Lucas Paes

Personal information
- Full name: Lucas Paes Souza
- Date of birth: 7 December 1997 (age 28)
- Place of birth: São Bernardo do Campo, Brazil
- Height: 1.93 m (6 ft 4 in)
- Position: Goalkeeper

Team information
- Current team: Torreense
- Number: 1

Youth career
- 2014–2016: São Paulo

Senior career*
- Years: Team / Apps / (Gls)
- 2016–2020: São Paulo / 0 / (0)
- 2019–2020: → Louletano (loan) / 19 / (0)
- 2020: Vitória de Setúbal / 2 / (0)
- 2020–2024: Casa Pia / 11 / (0)
- 2024–: Torreense / 54 / (0)

= Lucas Paes =

Brazilian footballer

Lucas Paes Souza (born 7 December 1997) is a Brazilian professional footballer who plays for Liga Portugal 2 club Torreense as a goalkeeper.

==Club career==
Paes is a youth product of São Paulo, and in 2018 was due to transfer to Toronto FC. However, the transfer was called off as they found a genetic condition in his heart that threatened his playing career.
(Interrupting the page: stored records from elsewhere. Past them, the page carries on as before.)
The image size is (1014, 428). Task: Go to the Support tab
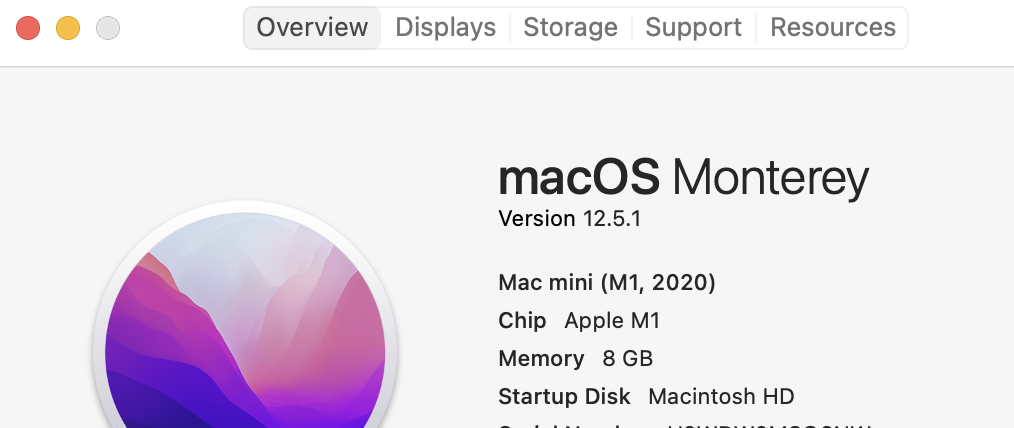pyautogui.click(x=693, y=28)
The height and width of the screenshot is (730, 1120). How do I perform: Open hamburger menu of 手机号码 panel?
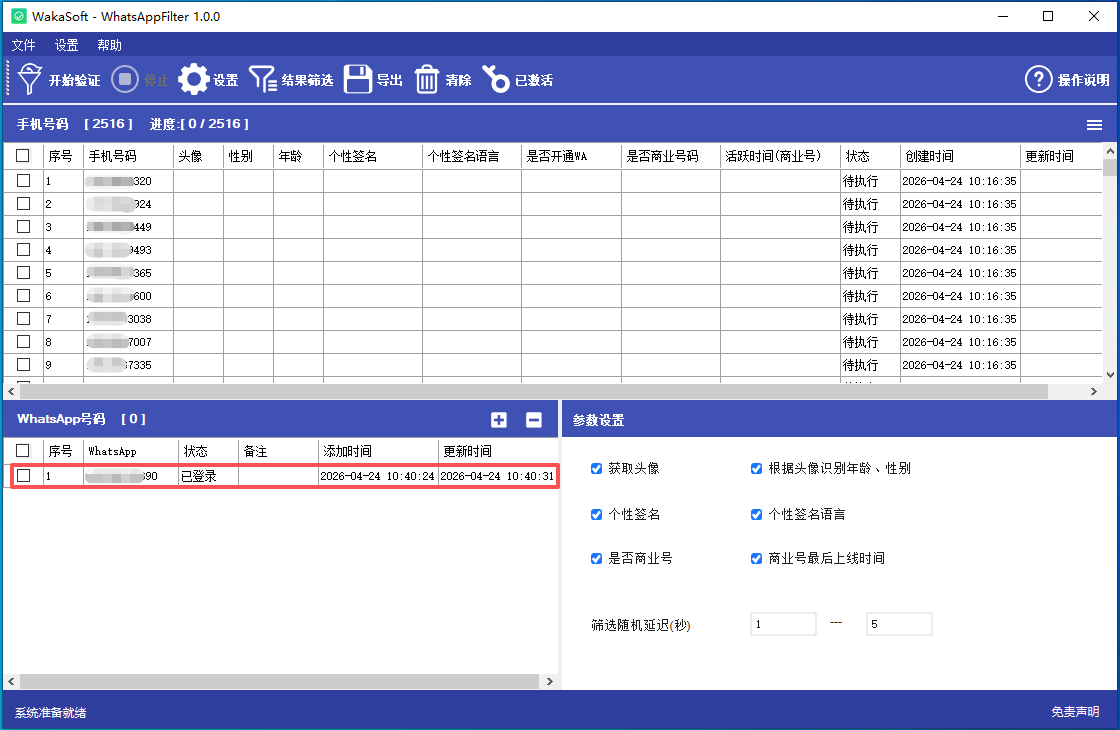[1095, 125]
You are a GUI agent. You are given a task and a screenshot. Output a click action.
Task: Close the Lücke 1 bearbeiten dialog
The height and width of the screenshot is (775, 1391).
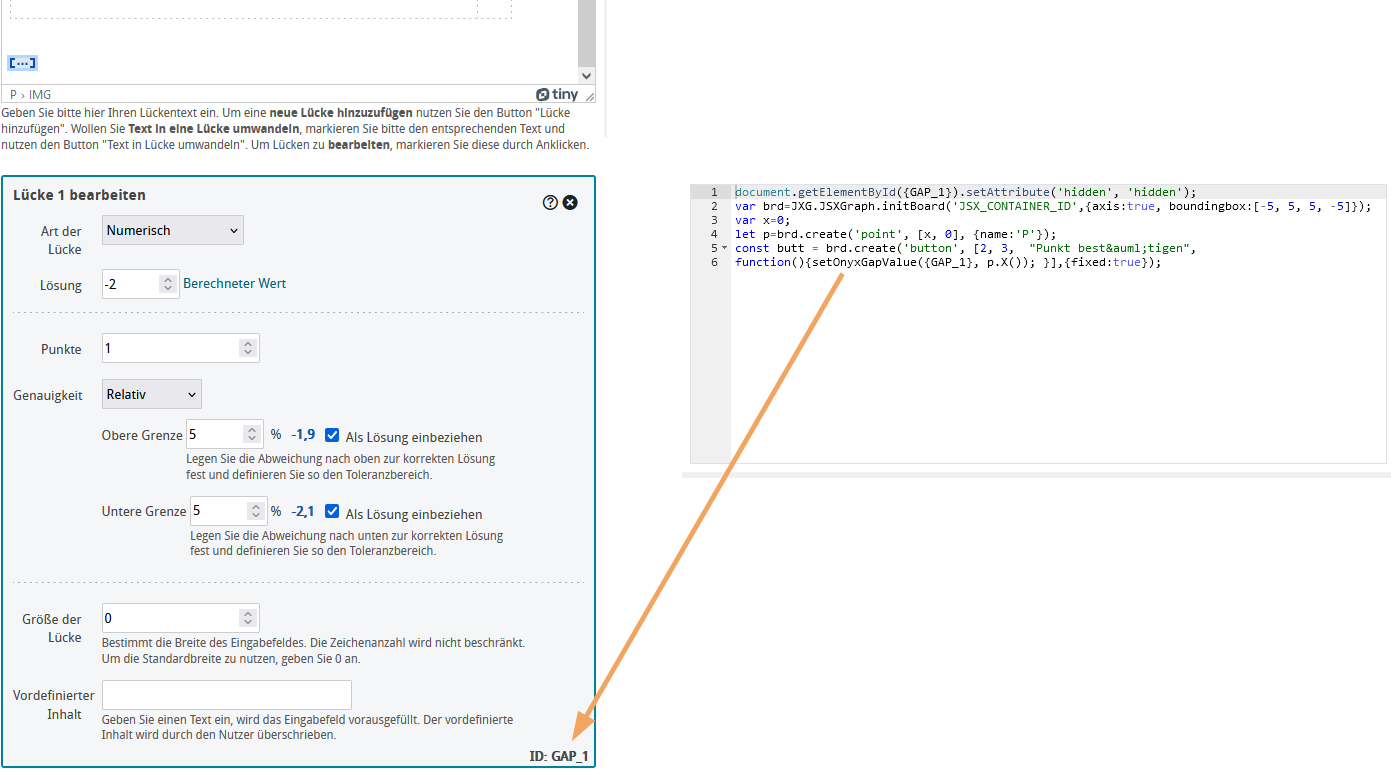(x=570, y=202)
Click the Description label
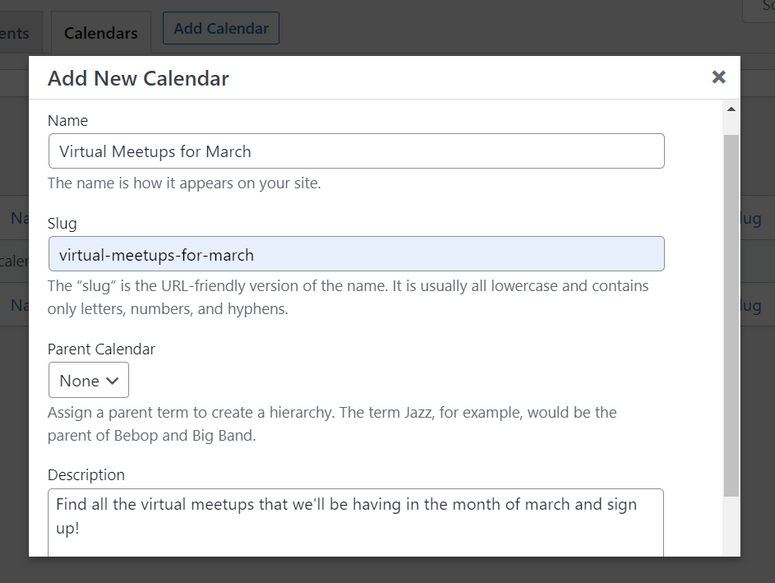775x583 pixels. click(86, 475)
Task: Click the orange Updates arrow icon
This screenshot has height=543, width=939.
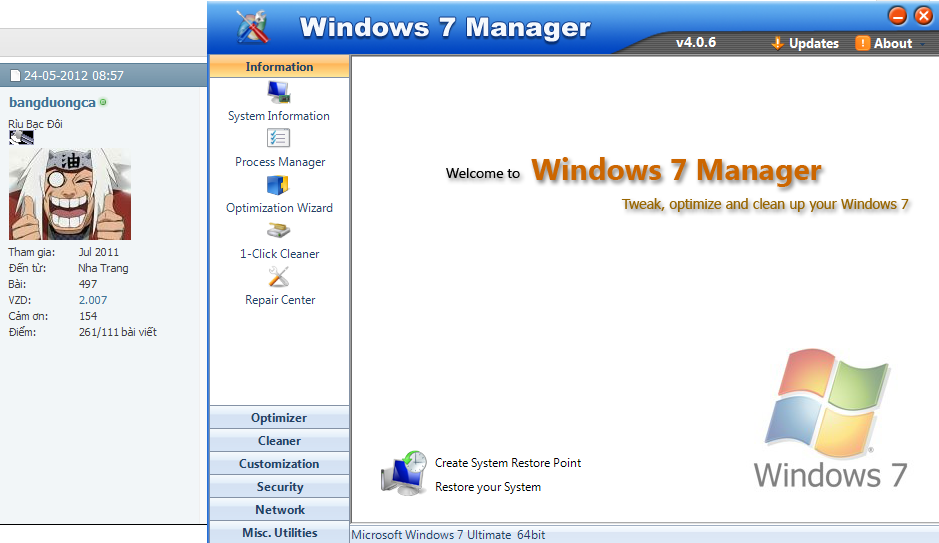Action: 777,43
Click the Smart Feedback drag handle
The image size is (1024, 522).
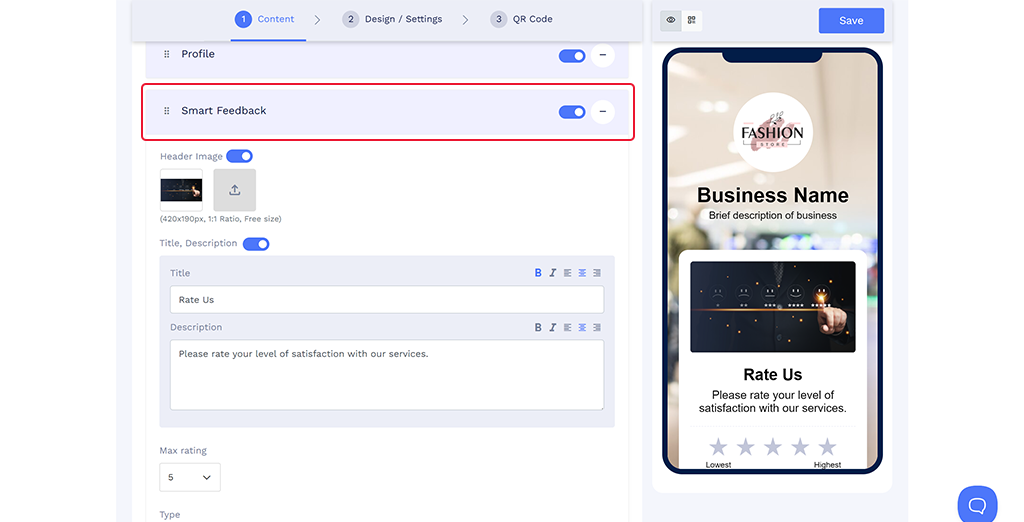point(167,111)
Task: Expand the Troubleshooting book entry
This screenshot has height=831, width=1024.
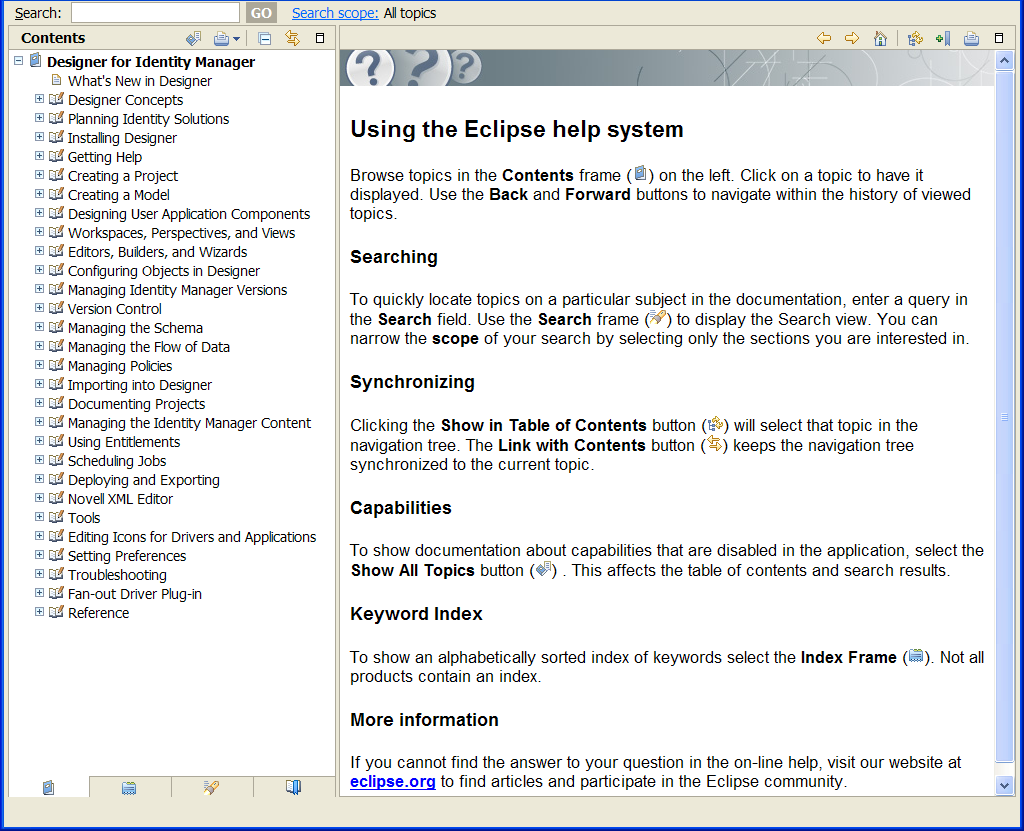Action: 39,574
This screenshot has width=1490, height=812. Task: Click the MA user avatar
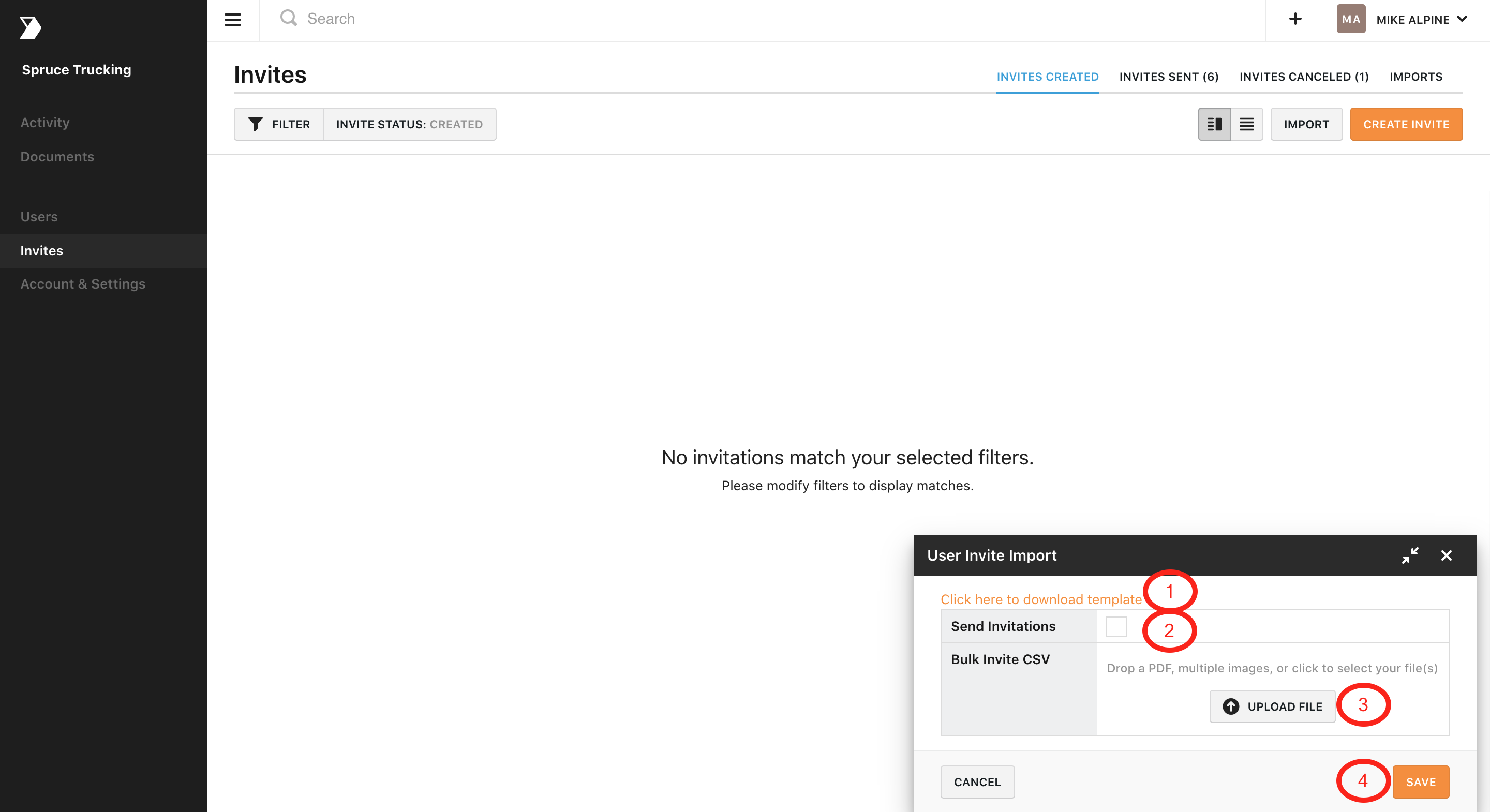tap(1351, 19)
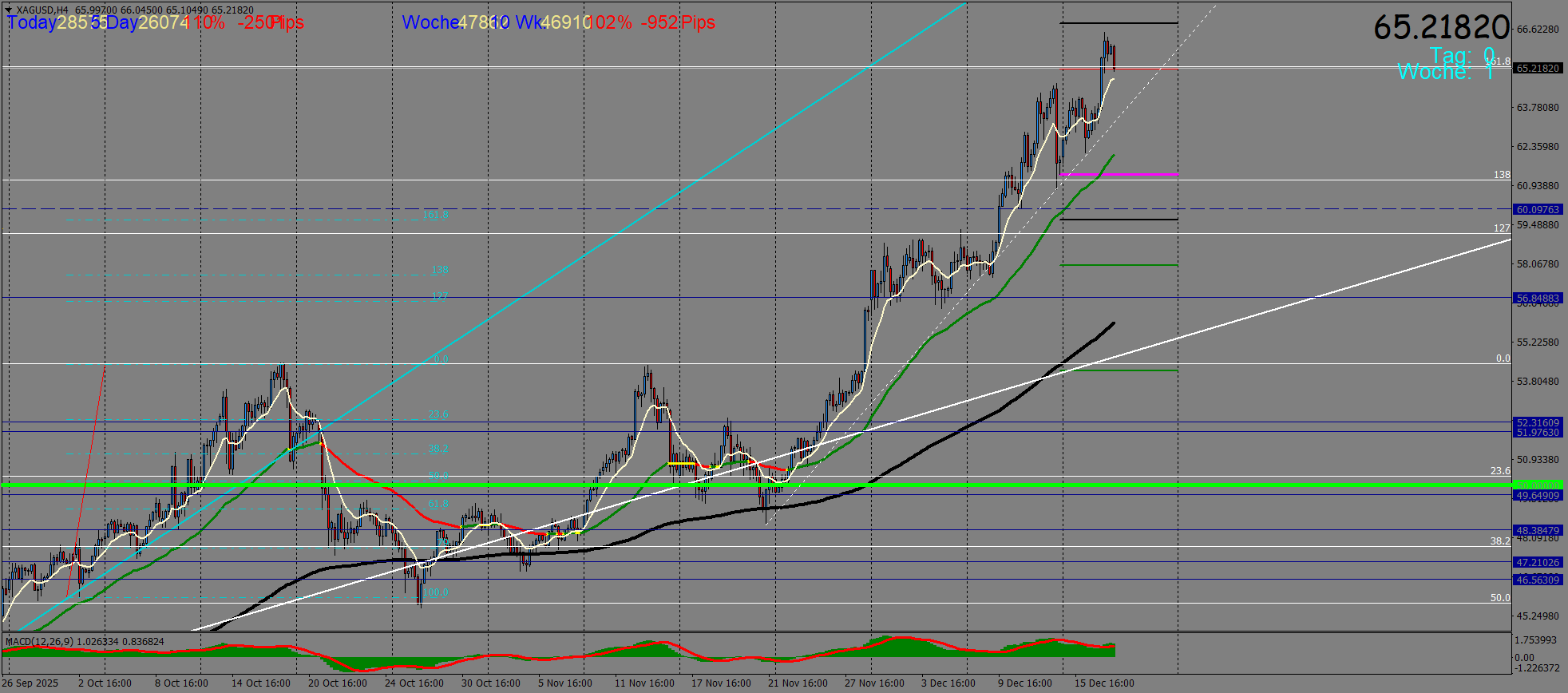Screen dimensions: 1568x693
Task: Click the 56.84883 horizontal line price tag
Action: click(1537, 299)
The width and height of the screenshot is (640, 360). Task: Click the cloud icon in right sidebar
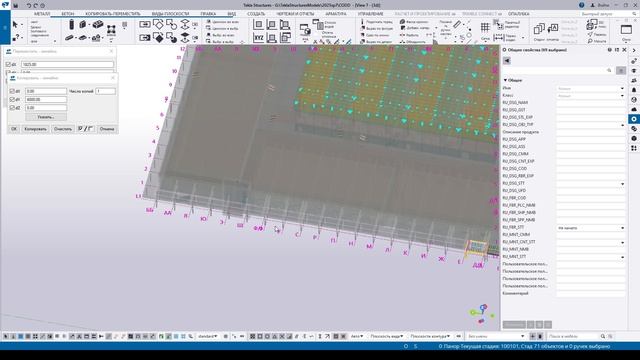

Paes signed a professional contract with Vitória de Setúbal on 31 January 2020. Paes made his professional debut with Vitória de Setúbal in a 1-2 Primeira Liga loss to Rio Ave F.C. on 23 June 2020. On 20 November 2020 he transferred to Casa Pia where he acted as the backup goalkeeper Liga Portugal 2, and extended his contract with them in June 2022 after helping them earn promotion to the Primeira Liga.